[Source material Boundary: Start]

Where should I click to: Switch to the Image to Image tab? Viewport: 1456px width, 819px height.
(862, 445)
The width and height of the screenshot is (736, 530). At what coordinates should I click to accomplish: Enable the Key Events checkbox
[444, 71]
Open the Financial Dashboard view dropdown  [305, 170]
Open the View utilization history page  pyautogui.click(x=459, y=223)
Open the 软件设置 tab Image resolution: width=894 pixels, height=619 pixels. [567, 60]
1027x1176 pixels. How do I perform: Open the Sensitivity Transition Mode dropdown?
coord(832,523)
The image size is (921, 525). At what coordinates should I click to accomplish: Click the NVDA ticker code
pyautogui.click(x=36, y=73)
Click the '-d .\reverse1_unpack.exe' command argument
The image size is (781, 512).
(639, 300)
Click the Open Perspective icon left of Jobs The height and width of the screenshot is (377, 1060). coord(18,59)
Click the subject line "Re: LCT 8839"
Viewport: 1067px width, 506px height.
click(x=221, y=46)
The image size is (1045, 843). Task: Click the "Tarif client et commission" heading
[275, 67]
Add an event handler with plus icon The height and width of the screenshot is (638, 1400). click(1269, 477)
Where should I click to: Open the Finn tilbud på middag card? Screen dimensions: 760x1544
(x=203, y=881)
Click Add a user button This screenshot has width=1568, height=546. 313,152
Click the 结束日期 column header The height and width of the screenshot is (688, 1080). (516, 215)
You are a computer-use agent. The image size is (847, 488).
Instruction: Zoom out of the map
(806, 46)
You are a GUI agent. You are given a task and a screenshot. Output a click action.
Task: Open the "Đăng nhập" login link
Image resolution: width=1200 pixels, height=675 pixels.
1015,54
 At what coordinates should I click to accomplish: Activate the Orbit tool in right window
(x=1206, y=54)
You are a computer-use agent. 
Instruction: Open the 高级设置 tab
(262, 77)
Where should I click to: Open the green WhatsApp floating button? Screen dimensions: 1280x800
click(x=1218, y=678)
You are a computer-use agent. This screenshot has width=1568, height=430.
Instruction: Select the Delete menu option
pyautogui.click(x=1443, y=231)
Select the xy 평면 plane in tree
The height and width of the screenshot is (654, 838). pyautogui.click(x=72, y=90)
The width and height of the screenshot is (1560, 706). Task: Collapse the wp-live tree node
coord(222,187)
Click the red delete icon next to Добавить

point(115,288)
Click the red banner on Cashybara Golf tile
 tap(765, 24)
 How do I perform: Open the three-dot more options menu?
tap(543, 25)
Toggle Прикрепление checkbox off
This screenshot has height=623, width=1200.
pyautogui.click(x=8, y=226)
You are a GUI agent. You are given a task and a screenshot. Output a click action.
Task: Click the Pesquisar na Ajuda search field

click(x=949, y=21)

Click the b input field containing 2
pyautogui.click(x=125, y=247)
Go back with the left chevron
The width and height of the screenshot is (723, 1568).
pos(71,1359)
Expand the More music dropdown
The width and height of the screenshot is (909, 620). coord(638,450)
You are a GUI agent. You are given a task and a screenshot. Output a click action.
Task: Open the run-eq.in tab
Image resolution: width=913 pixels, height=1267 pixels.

[Source material Boundary: End]

## Work instructions
Reproduce the data exactly, character for character.

## Task response
Where should I click to: Switch to the Image to Image tab? Viewport: 1456px width, 819px height.
(862, 445)
The width and height of the screenshot is (736, 530). At what coordinates should I click to accomplish: Enable the Key Events checkbox
[444, 71]
Open the Financial Dashboard view dropdown  [305, 170]
Open the View utilization history page  pyautogui.click(x=459, y=223)
Open the 软件设置 tab Image resolution: width=894 pixels, height=619 pixels. [567, 60]
1027x1176 pixels. How do I perform: Open the Sensitivity Transition Mode dropdown?
coord(832,523)
The image size is (921, 525). At what coordinates should I click to accomplish: Click the NVDA ticker code
pyautogui.click(x=36, y=73)
Click the '-d .\reverse1_unpack.exe' command argument
The image size is (781, 512).
(639, 300)
Click the Open Perspective icon left of Jobs The height and width of the screenshot is (377, 1060). coord(18,59)
Click the subject line "Re: LCT 8839"
Viewport: 1067px width, 506px height.
click(x=221, y=46)
The image size is (1045, 843). Task: Click the "Tarif client et commission" heading
[275, 67]
Add an event handler with plus icon The height and width of the screenshot is (638, 1400). click(1269, 477)
Where should I click to: Open the Finn tilbud på middag card? Screen dimensions: 760x1544
(x=203, y=881)
Click Add a user button This screenshot has width=1568, height=546. 313,152
Click the 结束日期 column header The height and width of the screenshot is (688, 1080). (516, 215)
You are a computer-use agent. The image size is (847, 488).
Instruction: Zoom out of the map
(806, 46)
You are a GUI agent. You are given a task and a screenshot. Output a click action.
Task: Open the "Đăng nhập" login link
Image resolution: width=1200 pixels, height=675 pixels.
1015,54
 At what coordinates should I click to accomplish: Activate the Orbit tool in right window
(x=1206, y=54)
You are a computer-use agent. 
Instruction: Open the 高级设置 tab
(262, 77)
Where should I click to: Open the green WhatsApp floating button? Screen dimensions: 1280x800
click(x=1218, y=678)
You are a computer-use agent. This screenshot has width=1568, height=430.
Instruction: Select the Delete menu option
pyautogui.click(x=1443, y=231)
Select the xy 평면 plane in tree
The height and width of the screenshot is (654, 838). pyautogui.click(x=72, y=90)
The width and height of the screenshot is (1560, 706). Task: Collapse the wp-live tree node
coord(222,187)
Click the red delete icon next to Добавить

point(115,288)
Click the red banner on Cashybara Golf tile
 tap(765, 24)
 How do I perform: Open the three-dot more options menu?
tap(543, 25)
Toggle Прикрепление checkbox off
This screenshot has height=623, width=1200.
pyautogui.click(x=8, y=226)
You are a GUI agent. You are given a task and a screenshot. Output a click action.
Task: Click the Pesquisar na Ajuda search field

click(x=949, y=21)

Click the b input field containing 2
pyautogui.click(x=125, y=247)
Go back with the left chevron
The width and height of the screenshot is (723, 1568).
pos(71,1359)
Expand the More music dropdown
The width and height of the screenshot is (909, 620). coord(638,450)
You are a GUI agent. You are given a task and a screenshot. Output a click action.
Task: Open the run-eq.in tab
Image resolution: width=913 pixels, height=1267 pixels.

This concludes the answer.